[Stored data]
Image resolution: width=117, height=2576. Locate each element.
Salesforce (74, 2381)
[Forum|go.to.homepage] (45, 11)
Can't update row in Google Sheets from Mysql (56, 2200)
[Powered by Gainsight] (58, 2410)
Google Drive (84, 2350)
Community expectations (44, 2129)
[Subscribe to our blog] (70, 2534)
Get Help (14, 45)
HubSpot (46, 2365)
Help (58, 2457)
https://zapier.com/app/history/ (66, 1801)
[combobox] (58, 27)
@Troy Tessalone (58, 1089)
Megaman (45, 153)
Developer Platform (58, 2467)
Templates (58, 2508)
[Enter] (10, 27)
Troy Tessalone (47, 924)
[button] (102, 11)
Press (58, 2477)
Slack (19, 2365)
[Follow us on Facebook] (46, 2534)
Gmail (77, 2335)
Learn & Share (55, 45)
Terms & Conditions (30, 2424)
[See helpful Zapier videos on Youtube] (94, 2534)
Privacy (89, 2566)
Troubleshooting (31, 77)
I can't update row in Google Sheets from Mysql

▶ **PROBLEM DETAILS**
Starting from the data above, filter for lines with "Mysql" and copy each one.

▶ **ANSWER TO THIS EXERCISE**
Can't update row in Google Sheets from Mysql (56, 2200)
I can't update row in Google Sheets from Mysql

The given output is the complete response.